> [GIVEN DATA]:
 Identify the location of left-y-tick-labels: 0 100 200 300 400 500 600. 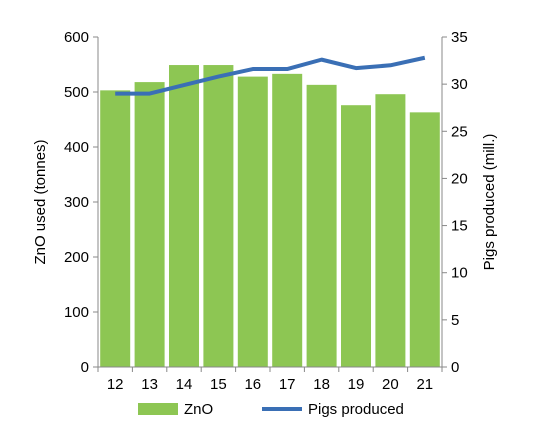
(76, 202).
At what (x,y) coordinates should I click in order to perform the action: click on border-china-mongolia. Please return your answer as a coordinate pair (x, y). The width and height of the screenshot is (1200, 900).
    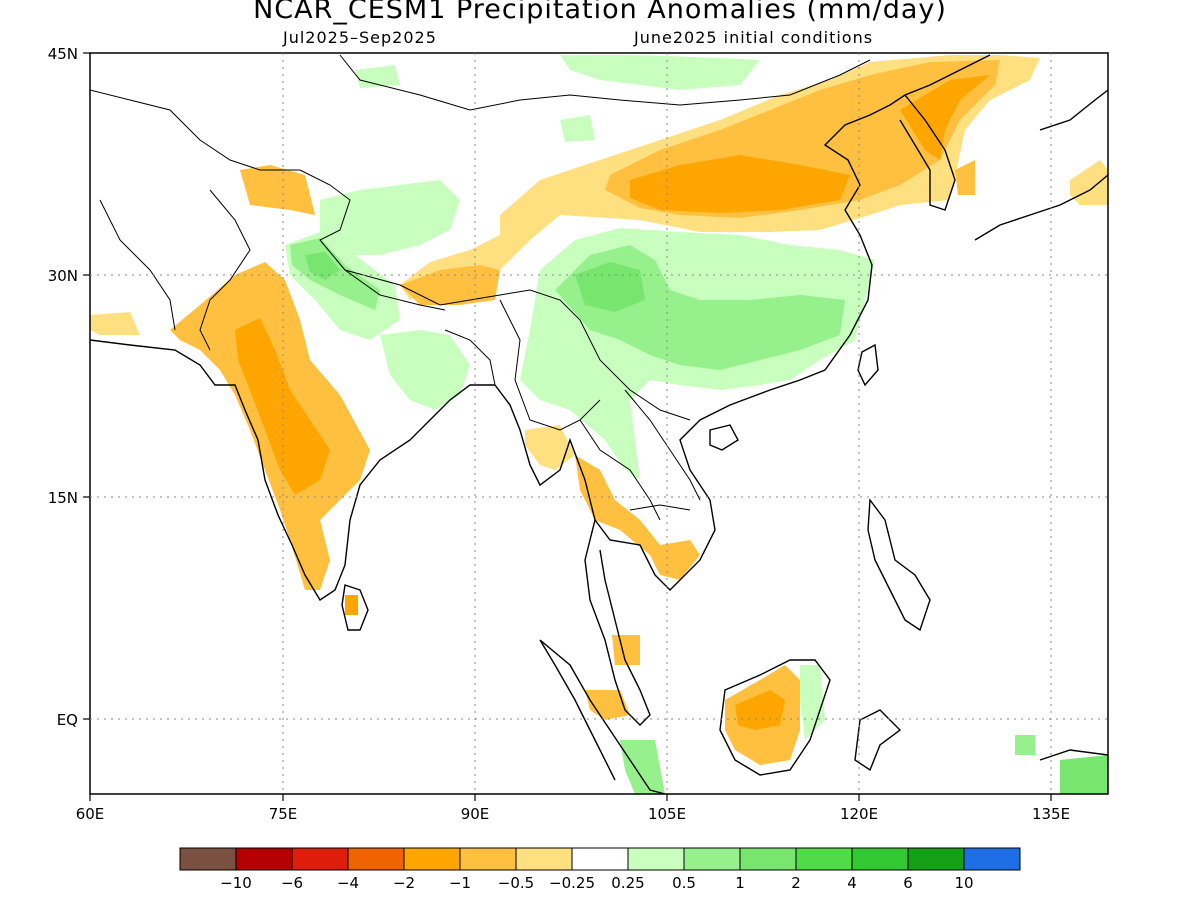
    Looking at the image, I should click on (605, 82).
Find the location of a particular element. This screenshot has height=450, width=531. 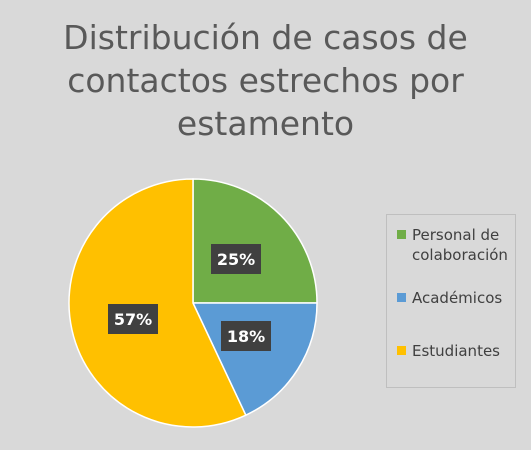

legend-label-personal: Personal de colaboración is located at coordinates (460, 245).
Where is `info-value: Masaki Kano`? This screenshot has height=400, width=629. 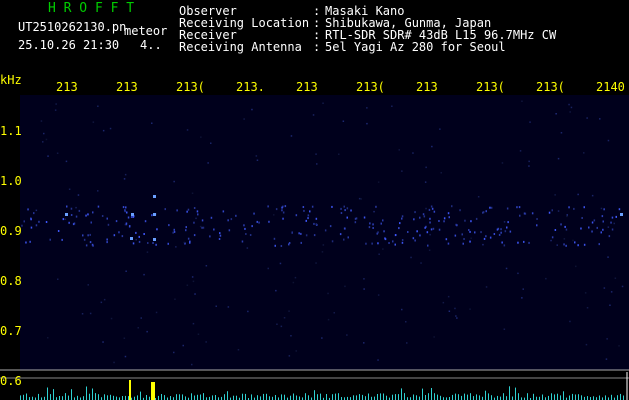
info-value: Masaki Kano is located at coordinates (364, 11).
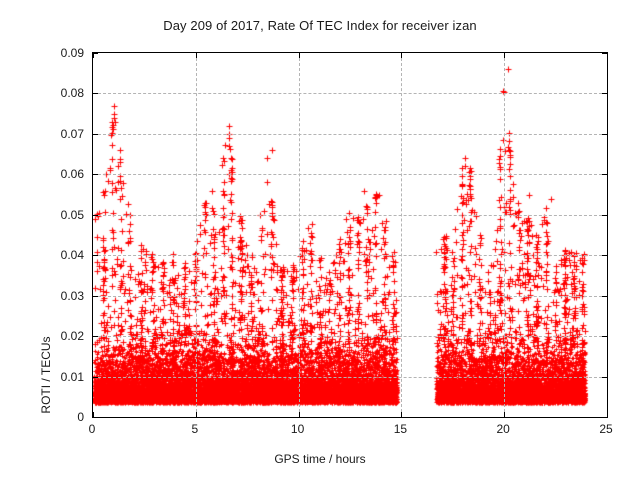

> [INSTRUCTIONS TO FOLLOW]: Copy all of the entries above word for word, but leave out the pictures.

> [SOLUTION FOR THIS TASK]:
 Identify the location of left-y-tick-labels: 0 100 200 300 400 500 600. 
(76, 202).
At what (x,y) coordinates should I click in order to perform the action: click on border-china-mongolia. Please return your answer as a coordinate pair (x, y). The width and height of the screenshot is (1200, 900).
    Looking at the image, I should click on (605, 82).
Find the location of a particular element. This screenshot has height=450, width=531. 

legend-label-personal: Personal de colaboración is located at coordinates (460, 245).
Where is `info-value: Masaki Kano`? This screenshot has height=400, width=629. 
info-value: Masaki Kano is located at coordinates (364, 11).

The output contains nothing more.